Pixel coordinate grounding data
__________
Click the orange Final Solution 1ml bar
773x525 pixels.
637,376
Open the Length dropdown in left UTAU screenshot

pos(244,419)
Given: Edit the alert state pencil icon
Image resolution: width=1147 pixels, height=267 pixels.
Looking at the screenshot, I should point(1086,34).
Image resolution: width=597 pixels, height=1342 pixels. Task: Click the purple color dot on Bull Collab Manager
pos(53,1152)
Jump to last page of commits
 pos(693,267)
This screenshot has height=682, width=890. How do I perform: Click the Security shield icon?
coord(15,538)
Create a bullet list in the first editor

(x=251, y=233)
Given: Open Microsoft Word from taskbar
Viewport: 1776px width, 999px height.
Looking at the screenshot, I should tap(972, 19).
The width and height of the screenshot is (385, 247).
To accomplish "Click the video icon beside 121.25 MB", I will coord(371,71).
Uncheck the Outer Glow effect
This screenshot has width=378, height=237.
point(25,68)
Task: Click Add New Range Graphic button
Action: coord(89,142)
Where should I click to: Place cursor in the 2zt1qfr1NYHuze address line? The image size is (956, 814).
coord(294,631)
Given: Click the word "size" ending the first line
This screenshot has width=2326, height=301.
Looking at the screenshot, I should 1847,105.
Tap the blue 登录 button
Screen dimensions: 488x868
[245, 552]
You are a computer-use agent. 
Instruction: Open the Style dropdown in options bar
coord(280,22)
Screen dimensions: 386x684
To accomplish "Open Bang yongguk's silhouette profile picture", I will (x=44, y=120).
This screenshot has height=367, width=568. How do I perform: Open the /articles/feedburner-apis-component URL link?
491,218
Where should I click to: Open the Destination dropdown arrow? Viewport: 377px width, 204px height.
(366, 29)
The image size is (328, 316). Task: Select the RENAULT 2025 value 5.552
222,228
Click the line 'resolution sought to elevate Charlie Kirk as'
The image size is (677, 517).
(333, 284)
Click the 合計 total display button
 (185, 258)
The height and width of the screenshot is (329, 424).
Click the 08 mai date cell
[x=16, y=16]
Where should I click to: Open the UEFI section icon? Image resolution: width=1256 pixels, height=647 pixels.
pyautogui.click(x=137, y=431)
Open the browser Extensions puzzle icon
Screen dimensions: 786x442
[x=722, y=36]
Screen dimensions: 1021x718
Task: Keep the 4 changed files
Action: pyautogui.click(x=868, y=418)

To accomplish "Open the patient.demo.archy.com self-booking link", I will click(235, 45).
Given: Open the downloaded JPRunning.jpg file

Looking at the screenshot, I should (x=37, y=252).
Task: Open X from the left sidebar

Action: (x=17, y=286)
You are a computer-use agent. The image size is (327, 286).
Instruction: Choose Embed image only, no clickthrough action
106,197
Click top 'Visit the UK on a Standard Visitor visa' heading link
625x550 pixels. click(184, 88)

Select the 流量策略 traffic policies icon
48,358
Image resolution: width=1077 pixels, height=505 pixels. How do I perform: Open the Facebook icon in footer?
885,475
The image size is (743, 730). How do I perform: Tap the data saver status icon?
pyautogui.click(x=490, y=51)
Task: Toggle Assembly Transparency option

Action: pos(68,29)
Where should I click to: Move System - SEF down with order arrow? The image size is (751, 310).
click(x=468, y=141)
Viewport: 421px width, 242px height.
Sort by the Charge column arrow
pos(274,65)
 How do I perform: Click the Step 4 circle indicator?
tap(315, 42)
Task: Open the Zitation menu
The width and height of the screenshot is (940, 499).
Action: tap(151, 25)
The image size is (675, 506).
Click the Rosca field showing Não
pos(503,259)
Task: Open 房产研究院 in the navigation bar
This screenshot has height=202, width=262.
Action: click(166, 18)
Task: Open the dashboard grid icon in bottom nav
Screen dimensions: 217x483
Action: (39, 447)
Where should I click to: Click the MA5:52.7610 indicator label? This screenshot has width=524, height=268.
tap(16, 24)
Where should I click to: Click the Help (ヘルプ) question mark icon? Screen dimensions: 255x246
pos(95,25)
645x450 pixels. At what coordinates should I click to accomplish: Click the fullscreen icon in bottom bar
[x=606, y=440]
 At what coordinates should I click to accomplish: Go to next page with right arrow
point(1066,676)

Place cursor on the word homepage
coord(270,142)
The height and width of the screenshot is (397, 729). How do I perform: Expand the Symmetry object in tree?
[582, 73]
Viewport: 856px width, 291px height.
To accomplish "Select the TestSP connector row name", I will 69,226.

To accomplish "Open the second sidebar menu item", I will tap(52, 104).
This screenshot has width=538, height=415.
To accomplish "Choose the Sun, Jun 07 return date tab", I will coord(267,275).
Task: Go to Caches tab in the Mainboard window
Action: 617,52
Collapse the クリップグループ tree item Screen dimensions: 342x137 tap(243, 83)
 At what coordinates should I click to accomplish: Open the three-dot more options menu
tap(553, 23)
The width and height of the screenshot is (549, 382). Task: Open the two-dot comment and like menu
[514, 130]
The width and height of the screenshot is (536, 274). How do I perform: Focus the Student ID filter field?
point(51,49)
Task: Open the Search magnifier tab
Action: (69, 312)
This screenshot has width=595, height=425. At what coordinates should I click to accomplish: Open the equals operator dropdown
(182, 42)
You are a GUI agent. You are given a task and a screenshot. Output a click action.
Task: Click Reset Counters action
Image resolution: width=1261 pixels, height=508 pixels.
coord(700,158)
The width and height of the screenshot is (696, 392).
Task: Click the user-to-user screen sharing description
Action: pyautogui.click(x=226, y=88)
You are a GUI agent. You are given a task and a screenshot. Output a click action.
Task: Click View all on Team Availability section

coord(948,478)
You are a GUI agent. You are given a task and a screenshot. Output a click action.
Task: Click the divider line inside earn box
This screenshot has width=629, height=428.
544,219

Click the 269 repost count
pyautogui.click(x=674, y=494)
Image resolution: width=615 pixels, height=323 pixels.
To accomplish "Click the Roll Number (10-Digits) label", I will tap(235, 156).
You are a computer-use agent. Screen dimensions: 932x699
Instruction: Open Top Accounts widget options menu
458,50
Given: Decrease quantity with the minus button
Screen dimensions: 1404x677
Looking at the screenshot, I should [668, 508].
__________
EXERCISE INSTRUCTIONS – Repeat word for word the lines above that run from the line containing "This screenshot has height=682, width=890." through the line containing "The width and height of the screenshot is (385, 247).", both ends included, and nothing else.

THE COMPLETED TASK –
This screenshot has height=682, width=890. How do I perform: Click the Security shield icon?
coord(15,538)
Create a bullet list in the first editor

(x=251, y=233)
Given: Open Microsoft Word from taskbar
Viewport: 1776px width, 999px height.
Looking at the screenshot, I should tap(972, 19).
The width and height of the screenshot is (385, 247).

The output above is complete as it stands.